ANOTHER FILIPINO SCAM
This is what the loophole-riddled Temporary Foreign Workers’ Programme leads to. Notice in this Toronto Star (May 5, 2015) article that scamster Imelda “Mel” (how delightfully informal) Fronda Saluma, now under arrest, bilked more than $2.3-million from 600 or more fellow Filipinos. Among the phony jobs she pledged to secure for them were “jobs at McDonald’s, Holiday Inn, Pizza Hut and Tim Hortons.”
With all the caterwauling about “racism” surrounding any criticism of Canada’s lax immigration programmes, note the Fronda Saluma, I mean “Mel”‘s victims were her own Filipino people.

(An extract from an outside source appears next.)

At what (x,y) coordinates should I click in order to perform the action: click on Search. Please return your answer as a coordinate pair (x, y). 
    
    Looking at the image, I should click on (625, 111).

She even scoured other nations for gullible Filipinos who would pay her for phony “services. ” TheToronto Star reports: “People living in the Philippines, Hong Kong, Japan, Taiwan, the United Arab Emirates, Israel and the United Kingdom were all allegedly drawn in, said Det. Erwin Mendoza. Some were already living in Canada and were allegedly promised visa extensions or permanent residency.”
According to the Toronto Star, ” They came from all around the world and shared the same dream: securing a job in Canada, becoming a permanent resident and ultimately reuniting with their families.

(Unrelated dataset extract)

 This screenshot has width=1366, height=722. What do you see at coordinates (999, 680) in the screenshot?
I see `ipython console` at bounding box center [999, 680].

The $5,000 price tag was hefty: $1,500 for the job match, $2,000 for an employment contract and a positive government labour market opinion, and a final installment of $1,500 when the work visa was issued. Word of mouth in the close-knit Filipino community guided people to Imelda “Mel” Fronda Saluma, who was trusted because she was Filipino like them.
Police allege hundreds were then stranded around the world without papers or money. Others were rejected by Immigration Canada and prohibited from reapplying for two years. On Tuesday, Toronto police accused Saluma, 46, of being behind a massive scam that bilked more than $2.3 million from 600 prospective Filipino immigrants. The mother of four was charged in February and had more fraud-related offences added last week. She now faces 73 charges involving allegedly selling forged employment documents to foreigners so they could apply to come to Canada as temporary foreign workers. …

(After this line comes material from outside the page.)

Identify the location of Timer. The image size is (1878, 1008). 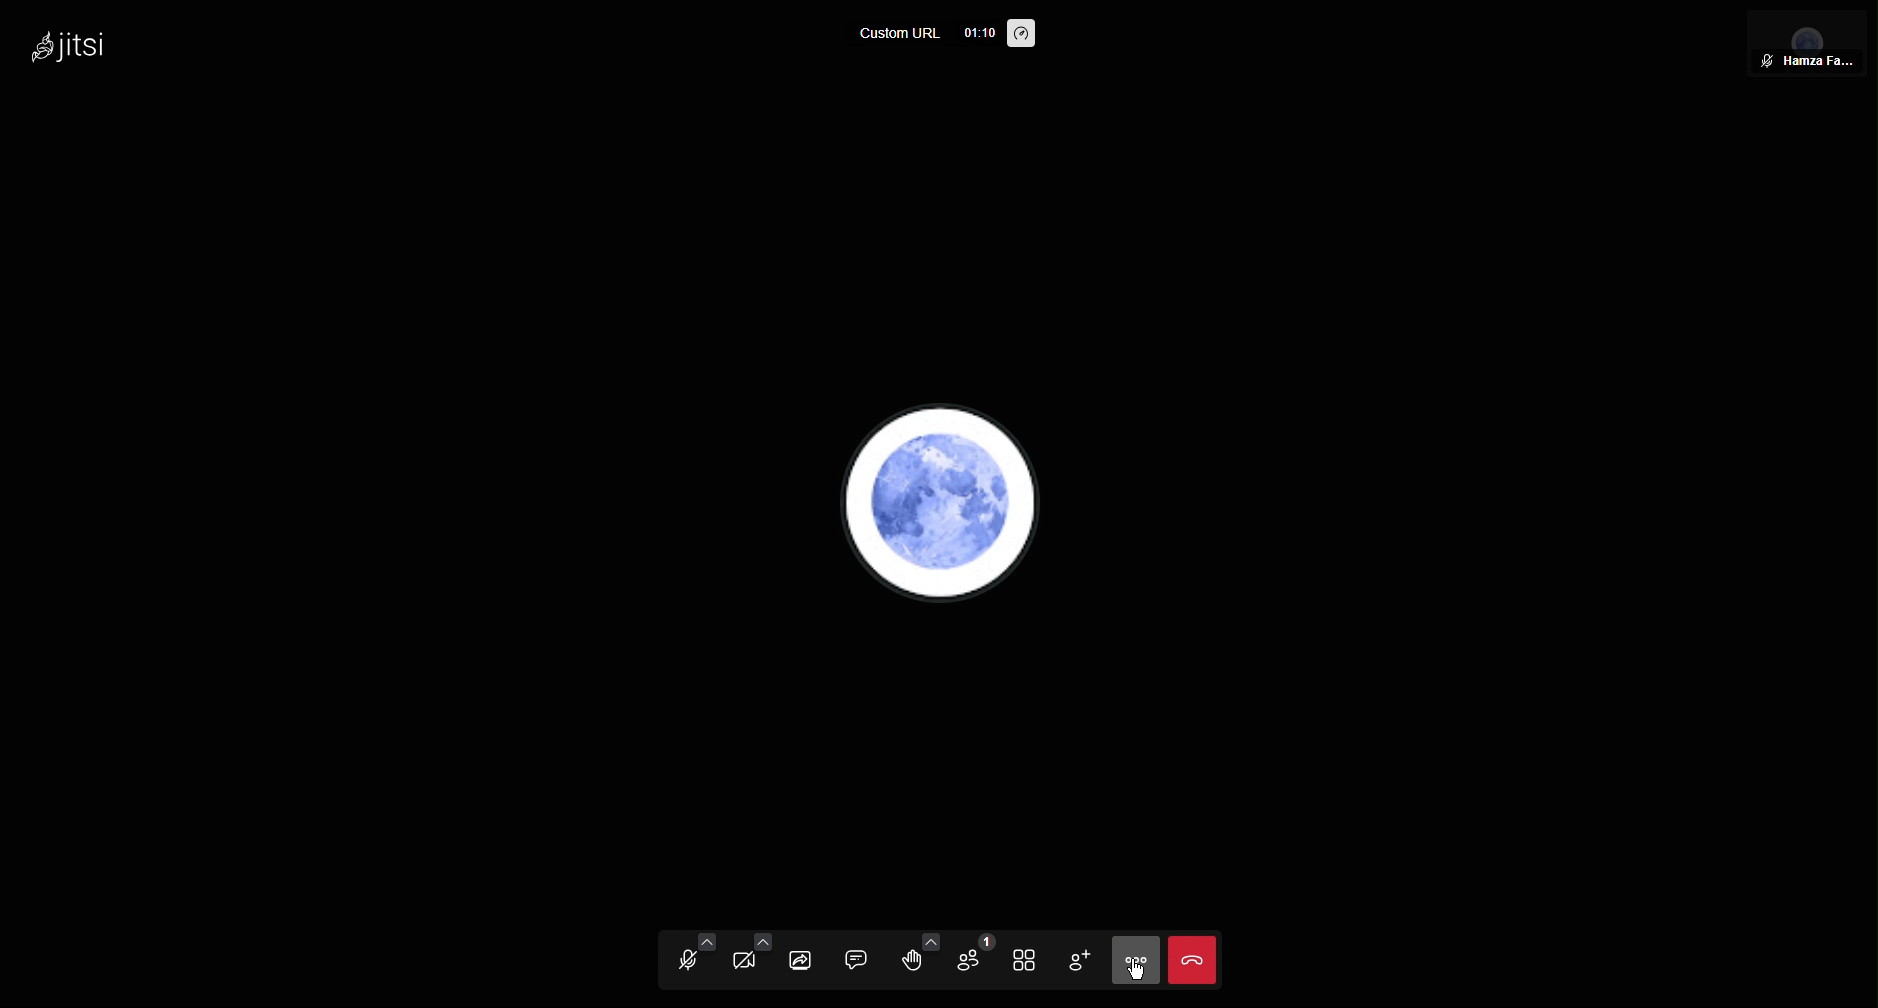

.Saluma ran GoWest Jobs International on Finch Ave. W., just east of Keele St. with a sole staffer: Rose Fabe Walters, a.k.a. Rosemarie Walters. According to one victim’s allegations, clients were convinced of GoWest’s legitimacy by the happy smiles they saw on Facebook of Filipino workers the agency claimed to have brought to Canada in 2012 to pick green peppers on a Cambridge farm.
Agnes Aquino said she is out $24,500, money she claimed she paid Saluma and Walters to bring her brother and other relatives to Canada in August 2012. ‘Even though we always had to pay in cash, we didn’t suspect anything. We all came from the Philippines. We had this blind faith and trusted they also wanted to help others to come here,’ said Aquino, who came to Canada in 2001 as a live-in caregiver.’I was trying to help my relatives. They remitted me the money and I paid Rose (Walters). My relatives are angry at me and blame it on me. I don’t trust anyone anymore, even when I really want to help.’
Angry clients flocked to an online forum where recruiters who had never met each other began to realize the sheer size of the alleged scam. Aquino says she and nine other agents took their client lists and paperwork to Toronto Police last October.
The current GoWest investigation goes back only to July 1, 2012. Police believe Saluma may have been operating under a different corporate name before that date, but haven’t received any complaints from that time period. People living in the Philippines, Hong Kong, Japan, Taiwan, the United Arab Emirates, Israel and the United Kingdom were all allegedly drawn in, said Det. Erwin Mendoza. Some were already living in Canada and were allegedly promised visa extensions or permanent residency. … Rose Grey, a singer from Windsor who says she recruited clients for Saluma from her home province of Nueva Ecija, Philippines, says four of the approximately 100 people she assisted have actually made it into Canada. Grey alleges Saluma provided her with documents promising immigrants jobs at McDonald’s, Holiday Inn, Pizza Hut and Tim Hortons, and paid her a $150 commission per person.
‘She convinced me and I convinced my people,’ she said. Grey, who complained to police and has not been charged, says she never saw any original documents, only passed along photocopies or scanned attachments by email. ‘She would have an LMO (labour market opinion) for 50 people and then sell it to 300 or 500 people,” she alleged. “When we were all in the (police) precinct, we all had the same documents.”